Development vs environment: Striking the right balance

THE ENVIRONMENTAL Management Bureau’s (EMB) decision to suspend the approval of Certificates of Non-Coverage (CNCs) for flood control projects in Western Visayas, including those in Iloilo City, is a wake-up call. The freeze compels us to confront an uncomfortable truth: development and environmental protection are not always on the same page — and when they clash, the cost can be borne by the very communities such projects claim to protect.

In recent years, Iloilo City has invested heavily in flood mitigation and drainage systems. From widening waterways to constructing multibillion-peso flood control infrastructures, the city has been racing to keep pace with urban expansion and the intensifying effects of climate change. Yet these ambitious projects have not been without controversy. Concerns raised by Mayor Raisa Treñas and former mayor Jerry Treñas — both urging more rigorous scrutiny of CNC issuances — prompts a very serious question: are we building wisely, or simply building quickly?

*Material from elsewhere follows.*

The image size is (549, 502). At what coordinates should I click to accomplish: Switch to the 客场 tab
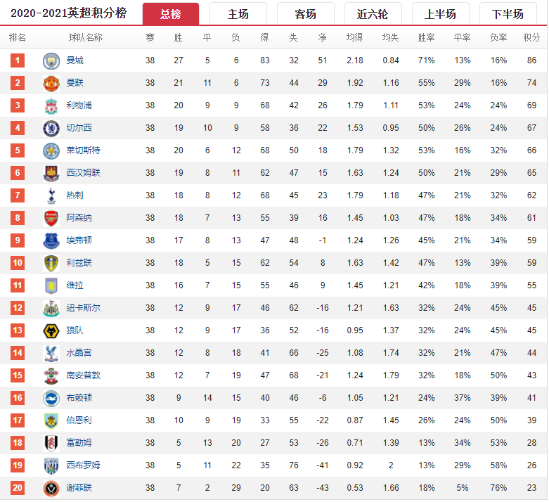[305, 14]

Flood control is undeniably urgent. Anyone who has lived through the floods that paralyzed major roads and inundated barangays knows how disruptive, costly, and dangerous these events are. But urgency must not override prudence. A flood project that disregards hydrological science, underestimates ecological impact, or bypasses proper vetting may not solve the problem — it may create new ones. Blocking a waterway in one area, for instance, could worsen flooding elsewhere. Neglecting ecosystem health could compromise natural buffers like mangroves and rivers, which serve as nature’s first line of defense.

This is why the EMB’s suspension matters. It signals that shortcuts — like blanket exemptions under outdated rules — are no longer acceptable. Projects worth billions cannot be greenlit without thoroughly weighing their environmental costs. After all, what good is a drainage system that inadvertently damages the very rivers it is meant to protect? What kind of “development” leaves behind communities more vulnerable rather than safer?

Infrastructure without foresight can backfire. We have seen grand projects touted as solutions, only to be questioned later for engineering flaws, ecological risks, or corruption-tainted implementation. With Congress now investigating alleged anomalies in flood control spending, public trust is already fragile. Ensuring that projects pass rigorous environmental checks is not red tape — it is accountability.

The challenge, therefore, is balance. Iloilo must continue to push forward with development to protect its people and sustain its growth. But it must do so responsibly, with science as the guide and the environment as a partner, not a casualty. Floodwaters will not wait, but neither should we rush headlong into solutions that may drown us in unintended consequences.

Development at the expense of the environment is not progress. It is a costly gamble — and Iloilo cannot afford to lose.